Zott’s is a curious case. We wanted to know how Chef Lorenz-Maria Griesser would reinterpret “Alpine cuisine”—essentially hearty, comforting, cold-weather mountain food—in a fine dining setting. While the décor plays up the mountain theme with taxidermy animals and large paintings of menageries, his menu does make an attempt to modernize and elevate the food, with light touches like the use of tropical fruits. But on the whole, these touches couldn’t really rescue our meal. Our glasses of Champagne ($29), for example, came with an amply portioned dessert-like strawberries and cream amuse-bouche, starting the night off on a strangely sweet note. We then moved on to the Tafelspitzsuelze ($18), a reimagined Austrian classic involving terrine-like boiled beef encased in gelatine and served with horseradish and toasted dark rye bread.
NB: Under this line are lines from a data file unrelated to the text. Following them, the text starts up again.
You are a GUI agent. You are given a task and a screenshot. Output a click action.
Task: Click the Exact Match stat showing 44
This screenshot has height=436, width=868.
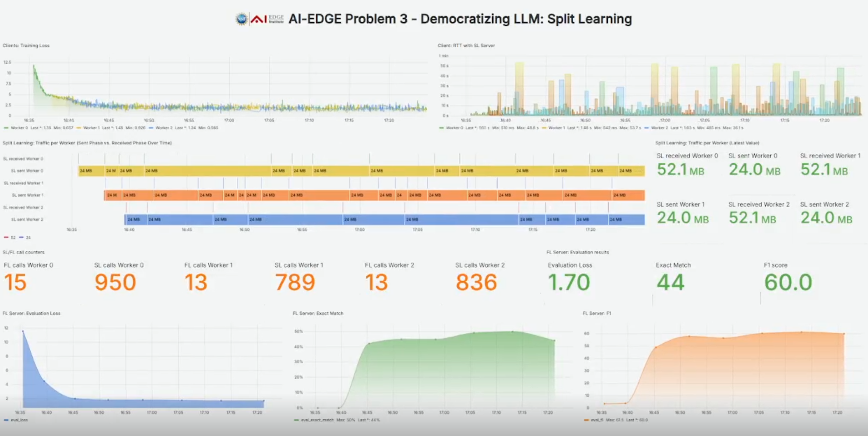point(670,282)
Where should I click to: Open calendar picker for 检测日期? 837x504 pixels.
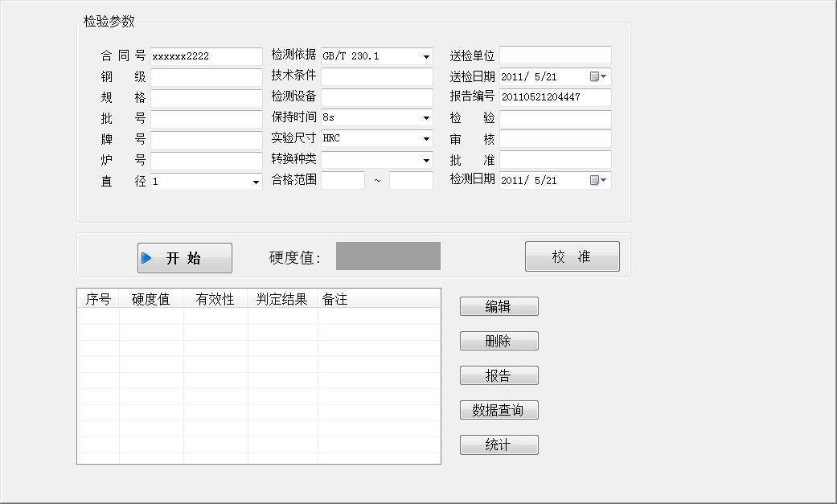(598, 180)
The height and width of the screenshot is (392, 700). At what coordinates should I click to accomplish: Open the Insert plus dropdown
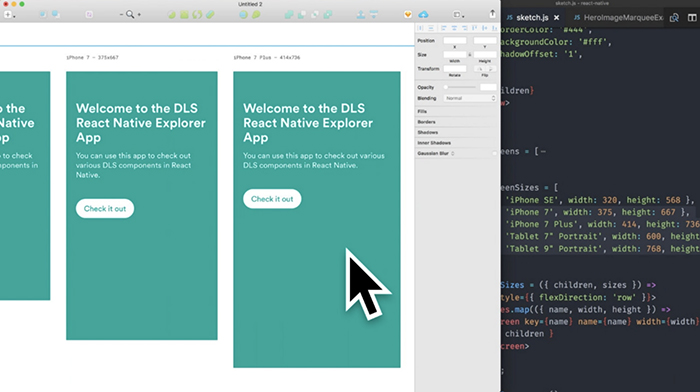tap(9, 15)
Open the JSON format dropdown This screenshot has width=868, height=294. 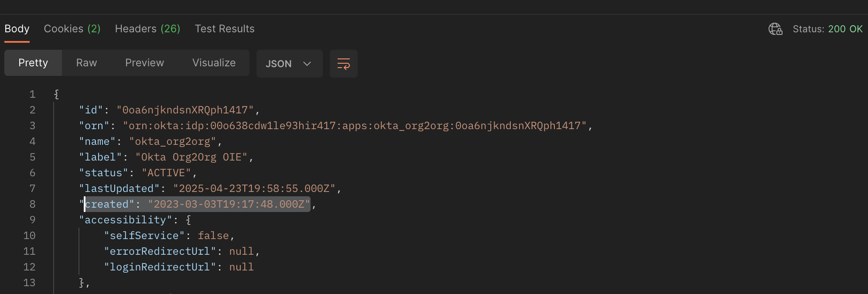[x=289, y=64]
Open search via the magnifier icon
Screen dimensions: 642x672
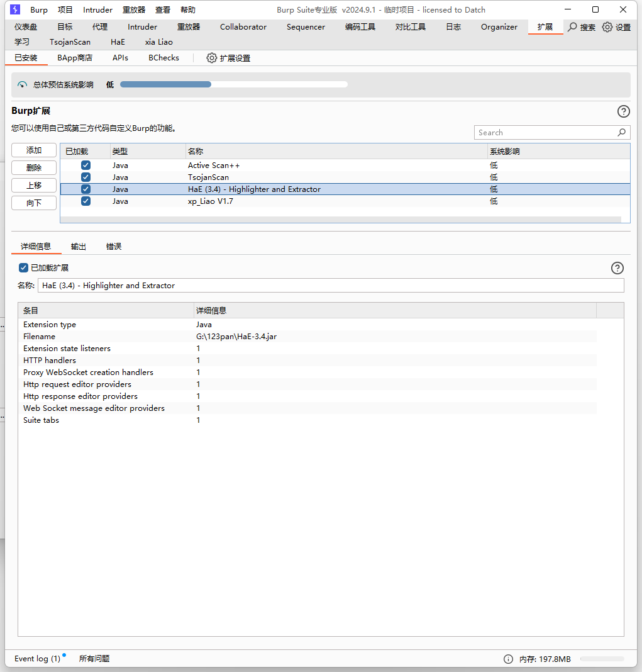click(x=572, y=27)
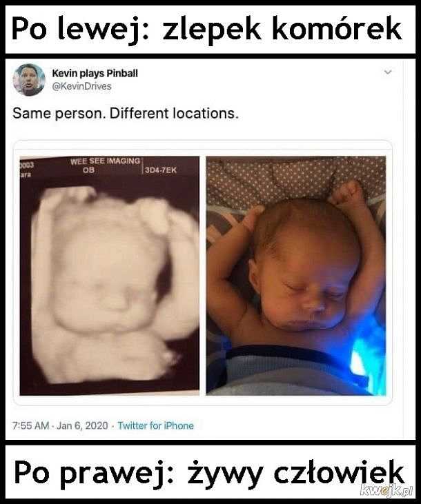Click the bottom caption Po prawej: żywy człowiek
Screen dimensions: 421x504
coord(208,474)
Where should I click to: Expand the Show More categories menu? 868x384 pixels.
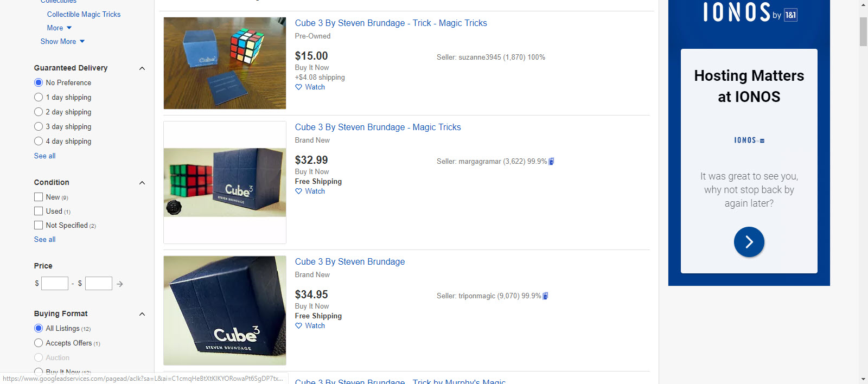[x=62, y=41]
Boiled beef offset by the kick of horseradish certainly doesn’t entice you for seconds. The same can be said about their special, the Kaiserschmarrn Zott’s style ($29 as starter, $45 as main), a souffléd and caramelized pancake with pan-fried foie gras and pineapple-goose liver ice cream. Though (odd and) exciting on the page, the sweet pineapples and sugar-dusted pancakes had little acidity to cut through the fatty foie gras, rendering the dish little one-dimensional. We did like the curiously named Bavarian-style bondage chicken ($36), seasoned with sweet paprika powder, curry and cayenne pepper. It’s juicy, well-roasted and daringly-seasoned. We were also impressed with the wine list, featuring some little-known bottles from places like Slovenia. All in all, some dishes are good and the wine list is fun, but the stolid cuisine is an unlikely candidate for “a nice place” kind of dinner, and the dishes that do attempt gastronomic finesse seem a bit forced.